Step1: Recall translation rules

For a function \( y = f(x) \), the transformation \( y = f(x - h) + k \) means:

• If \( h>0 \), the graph shifts \( h \) units to the right; if \( h < 0 \), it shifts \( |h| \) units to the left.
• If \( k>0 \), the graph shifts \( k \) units up; if \( k < 0 \), it shifts \( |k| \) units down.

Step2: Analyze \( g(x)=(x - 2)^{3}+7 \)

Given \( f(x)=x^{3} \), and \( g(x)=(x - 2)^{3}+7 \). Comparing with \( f(x - h)+k \):

• Here, \( h = 2 \) (since \( x-2=x - h\) implies \( h = 2 \)) and \( k = 7 \).
• From the translation rule, since \( h = 2>0 \), the graph of \( f(x) \) shifts 2 units to the right (not left) when we go from \( f(x) \) to \( f(x - 2)=(x - 2)^{3} \).
• Then, adding 7 ( \( k = 7>0 \)) shifts the graph 7 units up.

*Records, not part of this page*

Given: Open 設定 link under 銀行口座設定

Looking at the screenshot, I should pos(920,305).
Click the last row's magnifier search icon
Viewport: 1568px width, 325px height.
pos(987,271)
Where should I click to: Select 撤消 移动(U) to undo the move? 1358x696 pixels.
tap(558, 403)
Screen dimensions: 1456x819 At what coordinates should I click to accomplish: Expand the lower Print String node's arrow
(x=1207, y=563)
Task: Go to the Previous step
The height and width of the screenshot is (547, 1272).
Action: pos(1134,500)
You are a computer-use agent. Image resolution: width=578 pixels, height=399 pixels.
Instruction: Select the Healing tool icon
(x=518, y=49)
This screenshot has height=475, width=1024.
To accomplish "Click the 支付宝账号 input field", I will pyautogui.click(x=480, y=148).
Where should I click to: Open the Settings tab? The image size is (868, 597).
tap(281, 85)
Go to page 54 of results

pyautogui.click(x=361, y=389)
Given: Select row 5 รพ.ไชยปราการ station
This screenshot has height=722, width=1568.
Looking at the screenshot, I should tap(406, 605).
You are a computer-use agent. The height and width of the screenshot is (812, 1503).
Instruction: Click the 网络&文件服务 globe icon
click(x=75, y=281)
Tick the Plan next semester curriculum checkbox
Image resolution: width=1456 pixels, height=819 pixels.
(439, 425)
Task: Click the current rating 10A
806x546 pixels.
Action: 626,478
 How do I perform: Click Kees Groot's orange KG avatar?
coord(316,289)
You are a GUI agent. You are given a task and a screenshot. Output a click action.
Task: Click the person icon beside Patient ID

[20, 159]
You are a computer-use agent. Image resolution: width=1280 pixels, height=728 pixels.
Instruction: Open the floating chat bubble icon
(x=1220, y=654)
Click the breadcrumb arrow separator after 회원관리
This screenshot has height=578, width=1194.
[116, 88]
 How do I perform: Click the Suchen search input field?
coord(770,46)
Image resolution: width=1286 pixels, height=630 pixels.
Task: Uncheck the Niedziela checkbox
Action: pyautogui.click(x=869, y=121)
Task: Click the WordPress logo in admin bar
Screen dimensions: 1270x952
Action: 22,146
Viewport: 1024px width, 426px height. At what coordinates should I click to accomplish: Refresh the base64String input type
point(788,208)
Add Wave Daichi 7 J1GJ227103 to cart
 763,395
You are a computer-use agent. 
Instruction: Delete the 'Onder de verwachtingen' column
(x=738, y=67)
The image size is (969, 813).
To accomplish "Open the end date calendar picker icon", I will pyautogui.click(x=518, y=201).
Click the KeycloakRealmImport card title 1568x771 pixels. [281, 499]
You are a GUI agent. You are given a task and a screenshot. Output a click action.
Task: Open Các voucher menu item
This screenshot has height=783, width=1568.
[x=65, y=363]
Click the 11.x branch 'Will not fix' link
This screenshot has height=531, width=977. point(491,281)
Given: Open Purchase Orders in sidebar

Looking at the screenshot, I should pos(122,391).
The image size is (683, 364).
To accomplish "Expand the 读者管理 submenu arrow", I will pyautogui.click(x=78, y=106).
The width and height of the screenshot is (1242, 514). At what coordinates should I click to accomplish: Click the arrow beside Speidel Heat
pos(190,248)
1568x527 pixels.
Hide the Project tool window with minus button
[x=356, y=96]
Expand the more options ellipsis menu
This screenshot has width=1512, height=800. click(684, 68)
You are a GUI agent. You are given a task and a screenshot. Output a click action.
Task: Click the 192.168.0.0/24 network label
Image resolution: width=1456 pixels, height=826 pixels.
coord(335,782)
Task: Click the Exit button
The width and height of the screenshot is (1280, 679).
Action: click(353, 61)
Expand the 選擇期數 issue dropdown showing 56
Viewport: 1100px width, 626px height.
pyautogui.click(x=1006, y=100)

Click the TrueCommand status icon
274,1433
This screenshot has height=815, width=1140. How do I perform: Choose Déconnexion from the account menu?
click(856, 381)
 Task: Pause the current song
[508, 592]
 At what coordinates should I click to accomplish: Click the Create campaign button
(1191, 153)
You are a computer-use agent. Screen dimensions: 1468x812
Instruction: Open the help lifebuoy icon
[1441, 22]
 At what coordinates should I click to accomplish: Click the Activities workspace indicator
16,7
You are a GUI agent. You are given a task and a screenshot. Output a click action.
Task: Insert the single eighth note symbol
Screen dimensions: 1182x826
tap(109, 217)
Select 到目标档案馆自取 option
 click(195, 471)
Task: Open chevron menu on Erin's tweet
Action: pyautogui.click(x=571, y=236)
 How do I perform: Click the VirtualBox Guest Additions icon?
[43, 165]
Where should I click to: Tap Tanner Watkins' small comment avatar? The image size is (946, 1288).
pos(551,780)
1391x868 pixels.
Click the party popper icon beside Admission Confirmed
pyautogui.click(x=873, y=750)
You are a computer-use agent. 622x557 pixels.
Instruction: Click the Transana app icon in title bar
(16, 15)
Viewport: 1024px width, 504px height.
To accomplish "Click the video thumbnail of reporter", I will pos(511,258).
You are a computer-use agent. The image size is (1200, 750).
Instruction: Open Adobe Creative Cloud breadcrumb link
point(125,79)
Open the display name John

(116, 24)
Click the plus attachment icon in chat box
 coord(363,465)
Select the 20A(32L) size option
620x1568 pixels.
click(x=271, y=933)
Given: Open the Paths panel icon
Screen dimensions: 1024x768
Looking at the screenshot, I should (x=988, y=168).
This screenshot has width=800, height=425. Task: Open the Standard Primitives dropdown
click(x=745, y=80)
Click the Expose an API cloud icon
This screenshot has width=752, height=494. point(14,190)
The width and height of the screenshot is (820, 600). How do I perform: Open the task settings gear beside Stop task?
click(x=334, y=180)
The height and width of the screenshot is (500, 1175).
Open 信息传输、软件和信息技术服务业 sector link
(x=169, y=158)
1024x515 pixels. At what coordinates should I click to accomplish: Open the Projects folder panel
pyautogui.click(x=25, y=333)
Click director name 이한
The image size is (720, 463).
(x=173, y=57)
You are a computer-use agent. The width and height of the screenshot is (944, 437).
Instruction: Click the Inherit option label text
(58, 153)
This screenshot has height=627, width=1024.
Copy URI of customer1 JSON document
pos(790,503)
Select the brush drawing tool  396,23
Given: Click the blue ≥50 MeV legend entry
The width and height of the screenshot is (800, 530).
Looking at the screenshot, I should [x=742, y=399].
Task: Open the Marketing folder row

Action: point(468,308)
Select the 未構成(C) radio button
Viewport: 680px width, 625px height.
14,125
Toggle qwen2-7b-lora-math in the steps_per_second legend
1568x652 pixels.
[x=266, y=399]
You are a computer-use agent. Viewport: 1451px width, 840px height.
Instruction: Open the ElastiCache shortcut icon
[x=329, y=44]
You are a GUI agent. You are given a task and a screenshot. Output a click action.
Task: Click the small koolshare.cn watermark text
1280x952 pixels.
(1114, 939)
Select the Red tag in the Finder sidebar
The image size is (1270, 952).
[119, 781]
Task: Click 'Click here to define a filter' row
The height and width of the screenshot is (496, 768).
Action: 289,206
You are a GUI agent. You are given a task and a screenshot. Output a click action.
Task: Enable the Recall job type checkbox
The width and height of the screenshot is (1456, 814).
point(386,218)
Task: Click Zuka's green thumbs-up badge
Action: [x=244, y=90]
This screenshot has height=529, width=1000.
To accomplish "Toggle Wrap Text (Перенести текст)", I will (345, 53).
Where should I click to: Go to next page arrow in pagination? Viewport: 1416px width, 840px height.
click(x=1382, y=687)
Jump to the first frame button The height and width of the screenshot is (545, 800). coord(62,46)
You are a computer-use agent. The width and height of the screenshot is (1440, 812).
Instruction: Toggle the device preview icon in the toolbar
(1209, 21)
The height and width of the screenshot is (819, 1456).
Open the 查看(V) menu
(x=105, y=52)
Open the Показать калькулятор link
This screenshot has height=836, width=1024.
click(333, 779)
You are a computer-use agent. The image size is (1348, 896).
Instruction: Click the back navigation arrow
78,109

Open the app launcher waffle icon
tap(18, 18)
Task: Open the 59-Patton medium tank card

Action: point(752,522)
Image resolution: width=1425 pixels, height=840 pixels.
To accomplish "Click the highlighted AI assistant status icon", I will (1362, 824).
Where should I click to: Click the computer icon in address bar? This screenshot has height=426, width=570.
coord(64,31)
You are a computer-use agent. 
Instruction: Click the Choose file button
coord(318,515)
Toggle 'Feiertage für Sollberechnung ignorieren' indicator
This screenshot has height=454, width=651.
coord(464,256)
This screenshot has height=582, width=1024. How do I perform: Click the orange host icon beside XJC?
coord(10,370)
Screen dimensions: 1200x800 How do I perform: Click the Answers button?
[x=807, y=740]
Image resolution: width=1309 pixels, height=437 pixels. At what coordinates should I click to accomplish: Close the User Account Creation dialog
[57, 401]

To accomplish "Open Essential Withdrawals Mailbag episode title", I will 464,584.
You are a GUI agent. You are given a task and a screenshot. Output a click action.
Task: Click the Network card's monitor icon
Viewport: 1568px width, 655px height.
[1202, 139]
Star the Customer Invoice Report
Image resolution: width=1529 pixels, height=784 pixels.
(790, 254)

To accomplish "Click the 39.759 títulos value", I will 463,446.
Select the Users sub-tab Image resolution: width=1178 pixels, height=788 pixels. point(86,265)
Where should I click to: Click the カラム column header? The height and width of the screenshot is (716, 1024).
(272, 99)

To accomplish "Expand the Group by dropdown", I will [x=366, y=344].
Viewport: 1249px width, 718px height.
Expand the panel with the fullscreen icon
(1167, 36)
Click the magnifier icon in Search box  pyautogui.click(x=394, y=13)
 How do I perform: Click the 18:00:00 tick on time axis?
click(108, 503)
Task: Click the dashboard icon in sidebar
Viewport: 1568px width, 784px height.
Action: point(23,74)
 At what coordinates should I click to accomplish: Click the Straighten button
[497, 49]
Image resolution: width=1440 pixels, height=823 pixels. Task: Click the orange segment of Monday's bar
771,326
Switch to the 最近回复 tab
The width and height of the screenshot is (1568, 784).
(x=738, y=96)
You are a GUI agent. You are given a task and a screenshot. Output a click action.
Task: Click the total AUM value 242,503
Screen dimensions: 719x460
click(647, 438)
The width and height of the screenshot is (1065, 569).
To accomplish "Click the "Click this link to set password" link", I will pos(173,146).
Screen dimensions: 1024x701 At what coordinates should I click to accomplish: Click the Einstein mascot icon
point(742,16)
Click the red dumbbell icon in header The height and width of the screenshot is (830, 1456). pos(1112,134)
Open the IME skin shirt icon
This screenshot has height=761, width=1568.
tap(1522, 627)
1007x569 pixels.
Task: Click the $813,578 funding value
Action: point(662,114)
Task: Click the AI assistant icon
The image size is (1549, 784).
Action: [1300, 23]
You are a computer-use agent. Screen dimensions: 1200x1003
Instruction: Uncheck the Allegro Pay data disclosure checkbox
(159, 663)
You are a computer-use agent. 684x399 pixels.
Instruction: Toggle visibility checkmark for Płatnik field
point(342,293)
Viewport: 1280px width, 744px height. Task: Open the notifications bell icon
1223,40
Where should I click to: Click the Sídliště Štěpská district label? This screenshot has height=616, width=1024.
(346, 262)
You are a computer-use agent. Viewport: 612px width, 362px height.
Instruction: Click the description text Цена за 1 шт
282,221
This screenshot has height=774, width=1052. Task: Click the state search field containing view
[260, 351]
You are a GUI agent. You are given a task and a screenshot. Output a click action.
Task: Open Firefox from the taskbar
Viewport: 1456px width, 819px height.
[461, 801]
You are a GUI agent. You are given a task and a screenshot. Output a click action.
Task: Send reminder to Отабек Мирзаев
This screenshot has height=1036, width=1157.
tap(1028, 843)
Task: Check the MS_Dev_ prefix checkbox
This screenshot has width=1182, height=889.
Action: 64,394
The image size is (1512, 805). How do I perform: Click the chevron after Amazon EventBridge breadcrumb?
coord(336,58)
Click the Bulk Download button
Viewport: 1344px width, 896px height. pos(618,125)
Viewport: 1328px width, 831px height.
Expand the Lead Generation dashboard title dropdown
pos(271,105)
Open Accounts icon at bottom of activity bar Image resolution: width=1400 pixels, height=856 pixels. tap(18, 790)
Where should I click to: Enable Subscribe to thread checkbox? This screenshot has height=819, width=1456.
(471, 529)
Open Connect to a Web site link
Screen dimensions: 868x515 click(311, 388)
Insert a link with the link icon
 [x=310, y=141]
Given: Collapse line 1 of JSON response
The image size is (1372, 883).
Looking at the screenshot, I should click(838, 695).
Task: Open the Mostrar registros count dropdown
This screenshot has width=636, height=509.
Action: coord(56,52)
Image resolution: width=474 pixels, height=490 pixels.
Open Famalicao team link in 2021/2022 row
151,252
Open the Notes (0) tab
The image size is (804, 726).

Tia's description is incorrect. For a function \( y = f(x) \), the transformation \( y=f(x - h)+k \) has \( h = 2 \) (so shift 2 units right, not left) and \( k = 7 \) (shift 7 units up). The horizontal shift for \( g(x)=(x - 2)^{3}+7 \) from \( f(x)=x^{3} \) is 2 units to the right (because \( h = 2>0 \) in \( f(x - h) \)), not left, while the vertical shift (7 units up) is correct.

Answer:

Tia's description is incorrect. The graph of \( g(x)=(x - 2)^{3}+7 \) is a translation of 2 units to the right (not left) and 7 units up from \( f(x)=x^{3} \). For a function \( y = f(x) \), the transformation \( y = f(x - h)+k \) shifts the graph \( h \) units right (when \( h>0 \)) and \( k \) units up (when \( k>0 \)). Here, \( h = 2 \) (so right shift) and \( k = 7 \) (up shift).